DIFFERENTIAL INDUCTION OF GLUTATHIONE TRANSFERASE ISOENZYMES OF MICE STOMACH BY DIALLYL SULFIDE, A NATURALLY-OCCURRING ANTICARCINOGEN

Diallyl sulfide (DAS), an organosulfur compound identified as the flavor component in garlic, has been shown to inhibit chemically induced neoplasia of forestomach and lung in mice. Even though the exact mechanism(s) of anti-neoplastic activity of DAS is not known, several independent studies suggest that this effect may, at least in part, be due to the elevation of glutathione-S-transferase (GST) activity. To gain further insight into the mechanism(s) of anti-carcinogenic activity of DAS, we have determined effect of orally administered DAS (25, 50 and 75-mu-mol) on levels of alpha, mu and pi class GSTs and glutathione (GSH) peroxidase and GSH reductase activities of female A/J mice stomach. Western blotting revealed presence of alpha, mu and pi class GSTs in mice stomach.

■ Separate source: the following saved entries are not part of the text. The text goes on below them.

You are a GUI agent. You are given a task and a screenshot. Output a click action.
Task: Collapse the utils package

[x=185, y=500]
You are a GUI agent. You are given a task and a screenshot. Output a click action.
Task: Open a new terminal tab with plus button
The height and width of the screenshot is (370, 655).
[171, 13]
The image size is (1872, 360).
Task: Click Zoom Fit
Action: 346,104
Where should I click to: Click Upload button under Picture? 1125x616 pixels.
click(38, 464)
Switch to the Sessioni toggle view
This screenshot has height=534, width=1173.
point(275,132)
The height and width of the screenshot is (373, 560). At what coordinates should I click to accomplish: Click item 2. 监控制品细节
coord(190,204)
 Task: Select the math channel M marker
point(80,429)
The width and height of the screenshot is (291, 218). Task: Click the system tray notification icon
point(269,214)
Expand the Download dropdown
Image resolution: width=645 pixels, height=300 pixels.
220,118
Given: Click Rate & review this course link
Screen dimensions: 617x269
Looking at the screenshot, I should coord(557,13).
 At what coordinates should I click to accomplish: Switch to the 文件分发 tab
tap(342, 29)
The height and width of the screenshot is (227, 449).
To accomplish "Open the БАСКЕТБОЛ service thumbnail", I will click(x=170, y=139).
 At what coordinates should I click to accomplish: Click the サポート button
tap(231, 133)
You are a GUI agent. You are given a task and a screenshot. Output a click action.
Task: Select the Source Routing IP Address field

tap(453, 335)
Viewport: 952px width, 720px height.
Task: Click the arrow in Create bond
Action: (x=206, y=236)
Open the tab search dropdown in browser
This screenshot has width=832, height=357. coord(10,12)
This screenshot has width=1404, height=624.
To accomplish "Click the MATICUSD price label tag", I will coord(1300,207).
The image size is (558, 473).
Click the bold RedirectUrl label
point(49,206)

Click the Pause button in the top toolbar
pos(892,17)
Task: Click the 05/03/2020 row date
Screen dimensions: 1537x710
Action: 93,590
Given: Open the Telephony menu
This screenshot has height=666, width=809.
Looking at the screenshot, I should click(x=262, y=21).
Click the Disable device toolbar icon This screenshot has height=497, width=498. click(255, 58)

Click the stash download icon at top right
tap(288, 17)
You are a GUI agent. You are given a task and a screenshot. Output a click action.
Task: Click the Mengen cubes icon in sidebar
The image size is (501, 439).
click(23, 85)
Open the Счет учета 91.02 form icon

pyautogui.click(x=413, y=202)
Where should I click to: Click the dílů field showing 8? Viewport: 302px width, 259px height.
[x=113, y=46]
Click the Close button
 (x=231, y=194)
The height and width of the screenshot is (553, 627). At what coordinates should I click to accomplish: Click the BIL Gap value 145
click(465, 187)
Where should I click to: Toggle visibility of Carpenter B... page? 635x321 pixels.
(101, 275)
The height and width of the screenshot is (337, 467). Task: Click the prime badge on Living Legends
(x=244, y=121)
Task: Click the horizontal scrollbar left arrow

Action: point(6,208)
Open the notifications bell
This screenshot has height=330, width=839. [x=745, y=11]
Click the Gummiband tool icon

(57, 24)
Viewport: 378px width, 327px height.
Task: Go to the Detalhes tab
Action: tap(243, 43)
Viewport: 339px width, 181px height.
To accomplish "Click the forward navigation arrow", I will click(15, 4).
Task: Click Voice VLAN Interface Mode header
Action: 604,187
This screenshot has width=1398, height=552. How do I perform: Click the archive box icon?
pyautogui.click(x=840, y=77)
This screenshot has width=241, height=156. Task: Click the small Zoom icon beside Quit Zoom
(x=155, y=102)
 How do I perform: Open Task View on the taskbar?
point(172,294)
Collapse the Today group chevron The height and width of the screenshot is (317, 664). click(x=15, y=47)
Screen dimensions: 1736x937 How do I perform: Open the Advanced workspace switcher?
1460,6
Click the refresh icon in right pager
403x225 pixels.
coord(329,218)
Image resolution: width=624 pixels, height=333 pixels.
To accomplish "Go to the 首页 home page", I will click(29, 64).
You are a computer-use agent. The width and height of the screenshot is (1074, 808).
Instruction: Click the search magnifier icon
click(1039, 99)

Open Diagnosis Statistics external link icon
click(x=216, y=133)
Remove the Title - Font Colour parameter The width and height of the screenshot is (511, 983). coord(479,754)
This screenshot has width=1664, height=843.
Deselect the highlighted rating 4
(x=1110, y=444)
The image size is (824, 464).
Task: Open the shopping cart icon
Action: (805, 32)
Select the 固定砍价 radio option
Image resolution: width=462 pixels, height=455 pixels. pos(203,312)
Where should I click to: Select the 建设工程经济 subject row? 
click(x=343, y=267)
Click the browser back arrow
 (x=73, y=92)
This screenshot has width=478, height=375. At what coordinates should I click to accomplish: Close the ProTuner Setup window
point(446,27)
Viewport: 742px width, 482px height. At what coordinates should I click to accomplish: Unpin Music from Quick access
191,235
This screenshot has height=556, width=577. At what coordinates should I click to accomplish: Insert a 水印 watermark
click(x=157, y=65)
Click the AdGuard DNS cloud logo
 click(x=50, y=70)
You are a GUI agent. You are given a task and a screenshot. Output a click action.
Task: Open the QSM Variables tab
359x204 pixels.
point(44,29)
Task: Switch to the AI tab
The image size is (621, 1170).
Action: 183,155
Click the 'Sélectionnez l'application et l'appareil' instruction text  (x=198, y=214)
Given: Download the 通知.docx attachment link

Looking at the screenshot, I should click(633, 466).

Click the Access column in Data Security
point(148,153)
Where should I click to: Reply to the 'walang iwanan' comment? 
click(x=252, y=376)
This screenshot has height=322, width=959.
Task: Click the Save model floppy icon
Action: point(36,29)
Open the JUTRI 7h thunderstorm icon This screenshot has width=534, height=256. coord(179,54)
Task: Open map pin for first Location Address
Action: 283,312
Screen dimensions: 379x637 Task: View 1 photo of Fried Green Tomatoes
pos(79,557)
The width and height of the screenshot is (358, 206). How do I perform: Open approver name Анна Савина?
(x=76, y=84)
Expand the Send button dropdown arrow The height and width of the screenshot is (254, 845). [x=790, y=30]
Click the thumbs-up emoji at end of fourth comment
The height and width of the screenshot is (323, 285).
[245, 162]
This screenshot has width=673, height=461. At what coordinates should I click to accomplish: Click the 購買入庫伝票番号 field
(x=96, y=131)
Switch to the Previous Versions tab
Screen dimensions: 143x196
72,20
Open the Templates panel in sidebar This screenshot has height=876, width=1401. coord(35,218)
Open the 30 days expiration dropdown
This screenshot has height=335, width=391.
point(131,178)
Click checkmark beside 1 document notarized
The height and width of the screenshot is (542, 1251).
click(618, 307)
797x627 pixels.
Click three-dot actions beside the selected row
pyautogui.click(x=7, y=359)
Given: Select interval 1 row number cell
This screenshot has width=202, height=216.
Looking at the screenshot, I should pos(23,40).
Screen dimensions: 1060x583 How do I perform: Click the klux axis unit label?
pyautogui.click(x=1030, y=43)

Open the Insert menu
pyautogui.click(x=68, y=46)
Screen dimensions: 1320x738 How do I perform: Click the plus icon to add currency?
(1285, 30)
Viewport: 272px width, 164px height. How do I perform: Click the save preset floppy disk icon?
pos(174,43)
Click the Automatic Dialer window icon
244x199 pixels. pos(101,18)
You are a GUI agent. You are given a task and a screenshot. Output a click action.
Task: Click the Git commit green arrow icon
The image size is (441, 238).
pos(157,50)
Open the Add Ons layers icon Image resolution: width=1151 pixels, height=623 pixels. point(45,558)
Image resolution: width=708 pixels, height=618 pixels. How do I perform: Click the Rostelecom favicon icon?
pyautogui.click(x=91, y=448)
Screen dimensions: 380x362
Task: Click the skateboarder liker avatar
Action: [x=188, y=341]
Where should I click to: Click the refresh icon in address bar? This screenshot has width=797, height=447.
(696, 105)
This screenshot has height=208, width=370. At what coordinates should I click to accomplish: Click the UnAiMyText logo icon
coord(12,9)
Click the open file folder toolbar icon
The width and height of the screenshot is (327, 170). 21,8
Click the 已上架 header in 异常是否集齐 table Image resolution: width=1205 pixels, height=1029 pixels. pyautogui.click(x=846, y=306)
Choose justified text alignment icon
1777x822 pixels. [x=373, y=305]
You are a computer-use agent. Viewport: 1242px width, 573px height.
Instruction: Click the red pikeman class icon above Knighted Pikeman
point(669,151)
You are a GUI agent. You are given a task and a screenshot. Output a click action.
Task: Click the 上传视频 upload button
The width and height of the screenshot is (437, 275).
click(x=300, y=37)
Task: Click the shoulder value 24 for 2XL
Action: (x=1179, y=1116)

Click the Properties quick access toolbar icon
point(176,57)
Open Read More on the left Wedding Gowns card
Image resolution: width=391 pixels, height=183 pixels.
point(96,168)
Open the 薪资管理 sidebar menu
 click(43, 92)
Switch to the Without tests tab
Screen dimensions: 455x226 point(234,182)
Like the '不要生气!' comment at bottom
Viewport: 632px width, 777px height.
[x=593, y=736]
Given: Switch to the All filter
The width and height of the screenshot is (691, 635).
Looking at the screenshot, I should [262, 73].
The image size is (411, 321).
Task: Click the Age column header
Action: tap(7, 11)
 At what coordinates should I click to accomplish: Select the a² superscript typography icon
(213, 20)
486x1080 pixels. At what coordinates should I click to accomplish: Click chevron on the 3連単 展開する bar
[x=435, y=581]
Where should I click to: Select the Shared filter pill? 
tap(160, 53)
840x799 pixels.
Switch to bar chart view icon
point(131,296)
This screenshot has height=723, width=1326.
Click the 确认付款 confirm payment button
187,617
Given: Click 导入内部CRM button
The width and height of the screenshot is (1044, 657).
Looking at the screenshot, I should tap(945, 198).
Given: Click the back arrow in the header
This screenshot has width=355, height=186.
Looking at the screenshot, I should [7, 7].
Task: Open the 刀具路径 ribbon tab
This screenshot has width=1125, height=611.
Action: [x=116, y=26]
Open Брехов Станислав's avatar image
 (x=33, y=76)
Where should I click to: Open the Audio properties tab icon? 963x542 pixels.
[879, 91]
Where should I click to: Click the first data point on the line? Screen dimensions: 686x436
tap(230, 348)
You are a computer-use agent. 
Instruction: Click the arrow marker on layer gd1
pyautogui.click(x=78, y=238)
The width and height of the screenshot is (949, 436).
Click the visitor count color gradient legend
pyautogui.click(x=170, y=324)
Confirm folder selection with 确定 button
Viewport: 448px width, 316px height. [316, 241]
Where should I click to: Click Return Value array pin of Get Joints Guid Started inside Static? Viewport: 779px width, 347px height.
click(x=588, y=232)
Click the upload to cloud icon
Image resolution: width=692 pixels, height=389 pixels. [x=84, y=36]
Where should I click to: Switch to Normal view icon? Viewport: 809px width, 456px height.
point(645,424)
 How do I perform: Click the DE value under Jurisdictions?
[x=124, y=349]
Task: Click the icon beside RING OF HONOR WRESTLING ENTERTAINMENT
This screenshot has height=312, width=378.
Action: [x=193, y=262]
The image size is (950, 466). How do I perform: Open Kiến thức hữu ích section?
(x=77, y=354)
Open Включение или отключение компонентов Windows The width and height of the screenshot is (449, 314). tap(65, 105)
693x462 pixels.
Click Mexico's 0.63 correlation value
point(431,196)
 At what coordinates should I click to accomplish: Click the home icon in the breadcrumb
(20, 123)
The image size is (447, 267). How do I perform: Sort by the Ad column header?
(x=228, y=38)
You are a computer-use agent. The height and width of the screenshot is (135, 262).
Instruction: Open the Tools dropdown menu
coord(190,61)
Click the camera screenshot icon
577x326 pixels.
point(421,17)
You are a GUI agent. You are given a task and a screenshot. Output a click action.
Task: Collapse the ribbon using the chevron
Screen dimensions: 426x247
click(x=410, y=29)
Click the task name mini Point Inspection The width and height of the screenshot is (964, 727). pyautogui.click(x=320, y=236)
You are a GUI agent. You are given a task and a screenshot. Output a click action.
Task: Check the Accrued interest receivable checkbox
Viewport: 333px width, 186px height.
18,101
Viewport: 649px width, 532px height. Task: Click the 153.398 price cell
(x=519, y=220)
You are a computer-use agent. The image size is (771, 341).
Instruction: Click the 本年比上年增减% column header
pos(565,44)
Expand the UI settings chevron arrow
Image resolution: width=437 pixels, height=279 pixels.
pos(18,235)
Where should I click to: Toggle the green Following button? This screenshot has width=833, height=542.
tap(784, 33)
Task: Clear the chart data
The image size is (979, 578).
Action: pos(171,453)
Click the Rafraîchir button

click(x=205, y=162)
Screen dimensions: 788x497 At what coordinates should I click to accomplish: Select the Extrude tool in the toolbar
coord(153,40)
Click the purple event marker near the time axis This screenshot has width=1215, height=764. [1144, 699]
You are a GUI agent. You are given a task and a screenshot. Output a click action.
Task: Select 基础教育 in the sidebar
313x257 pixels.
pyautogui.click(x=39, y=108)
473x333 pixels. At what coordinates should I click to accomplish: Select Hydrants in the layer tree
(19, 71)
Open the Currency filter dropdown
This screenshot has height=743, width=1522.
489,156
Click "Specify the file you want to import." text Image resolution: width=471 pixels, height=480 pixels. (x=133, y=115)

A significant increase in all the three classes of GSTs was observed in the stomach of mice treated with DAS. Maximum increase in GST alpha and pi was evident by treating the animals with 75-mu-mol DAS whereas maximum induction of GST mu occurred after treating mice with 50-mu-mol DAS. GSH peroxidase activity towards t-butylhydroperoxide increased in a dose-dependent fashion in the mice stomach treated with DAS. Even though this activity towards hydrogen peroxide was similar in mice treated with 50 or 75-mu-mol DAS, these values were significantly higher than that of the control. GSH reductase was also elevated in the stomach of mice treated with 75-mu-mol DAS. These results suggest that DAS may exert anti-neoplastic effect by modulating GSH dependent detoxification enzymes.